- [Tarefa proposta] Prossiga o texto sobre a falha de revalidação do 2FA a partir do ponto em que ele termina.

- [Trecho fornecido]
2.3. Falha de revalidação do 2FA

Esta é a falha de segurança principal explorada nos casos de phishing estudados, de forma resumida além dela tornar o sistema de 2FA inútil, a falha facilita o trabalho do hacker, pois pode ser usada tanto para trancar o cliente fora de sua conta como permitir realização de saques sem e-mail de confirmação (Art2.3 e 2).

Estimo que ela vem sendo explorada livremente por hackers desde Julho/2017, porém o momento exato de início é difícil de estimar, logo podem haver casos anteriores a esses fora do meu conhecimento.


Imagem 20 - Explicação de como o 2FA deveria funcionar quando corretamente implementado, extraído do site da Foxbit.

- [Dados fornecidos]
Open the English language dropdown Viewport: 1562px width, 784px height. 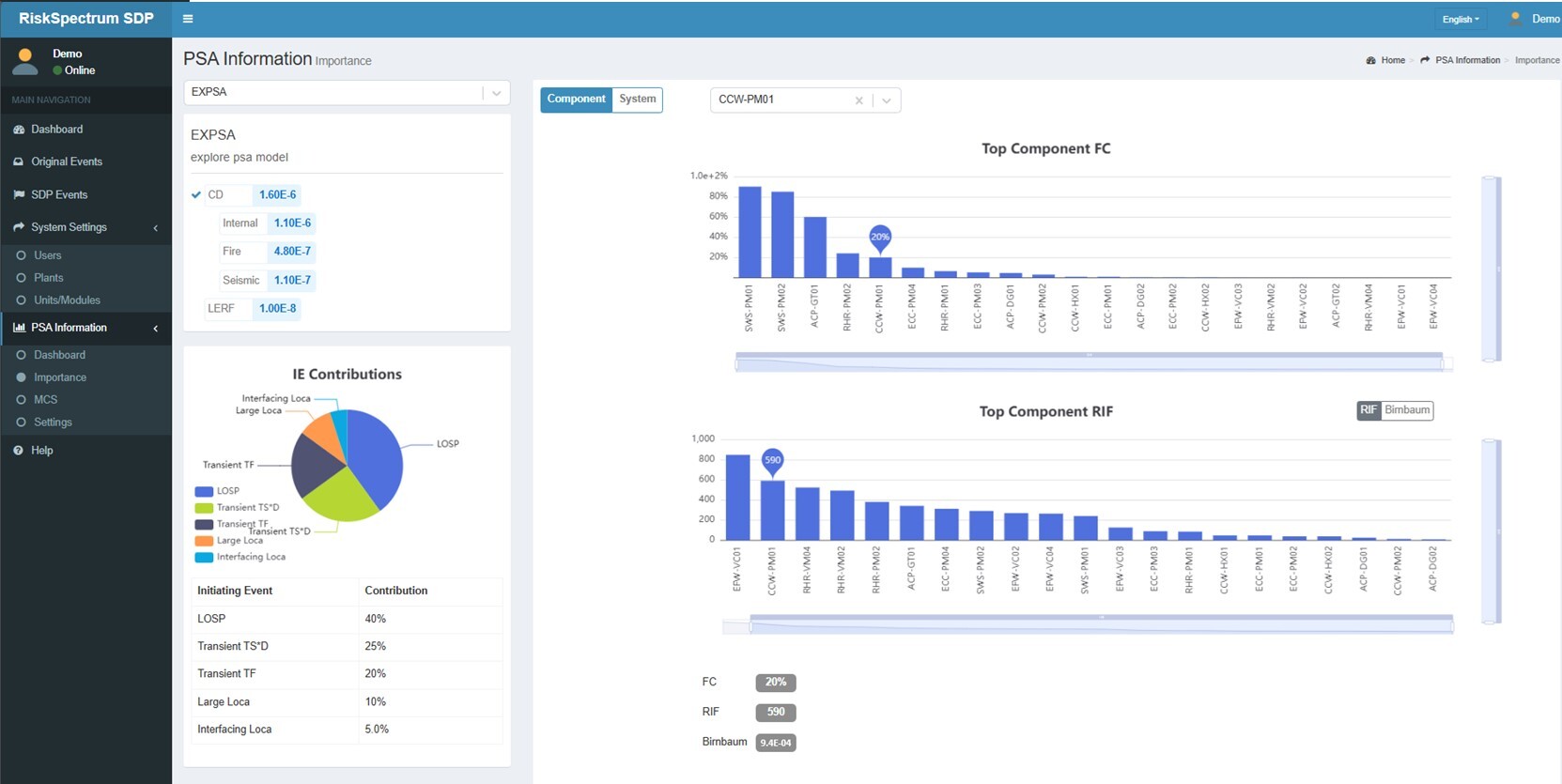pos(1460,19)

* * *

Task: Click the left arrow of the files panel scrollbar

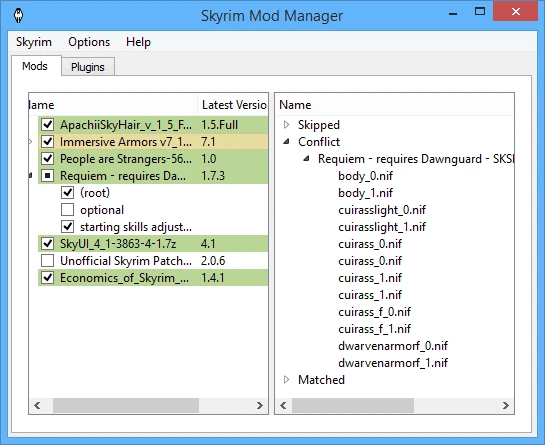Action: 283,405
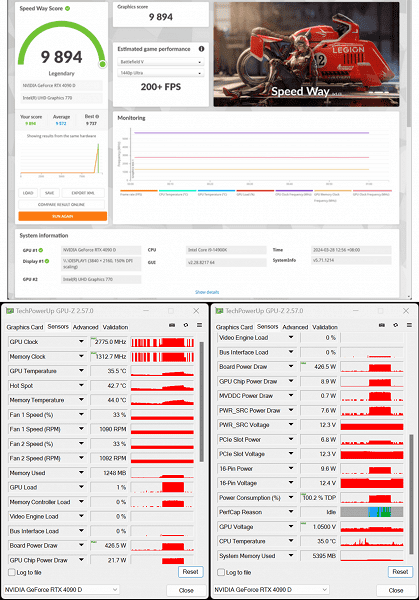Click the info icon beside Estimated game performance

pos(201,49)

- [Resultado da tarefa]
O exemplo a seguir mostra o passo-a-passo de como essa falha pode ser explorada por um agente malicioso:


01 - De posse do e-mail e senha roubados pela página de phishing (ex: Imagem 3) entre com eles na página original da Foxbit





02 - Entre também com o código 2FA digitado pela vítima





03 - O atacante se encontra agora logado na conta da vítima, deste ponto ele pode seguir para sacar os bitcoins usando a falha 1 ou dar continuidade.





04 - Acesse a seção “Meu Perfil”





05 - Clique em desabilitar 2FA





05 - Vá em qualquer outra seção e volte em “Meu Perfil” para que o botão de habilitar 2FA apareça, clique nele.





06 - O hacker agora cadastra o 2FA em seu celular, preenche os dados e clica em “habilitar”, efetivamente sequestrando a conta da vítima.





07 - O ataque está completo, a vítima não conseguirá mais acessar a conta pois o 2FA está de posse do hacker, agora ele apenas precisa aguardar 24 horas e sacar todo o valor da conta, sem e-mail de confirmação (Art2.3 e 2)


Note que este ataque possui múltiplos usos, é importante que o hacker tranque a vítima fora de sua conta, assim ela não pode mais cancelar a transação. É igualmente importante que o hacker mantenha o 2FA ativado pois pode realizar o saque após 24 horas.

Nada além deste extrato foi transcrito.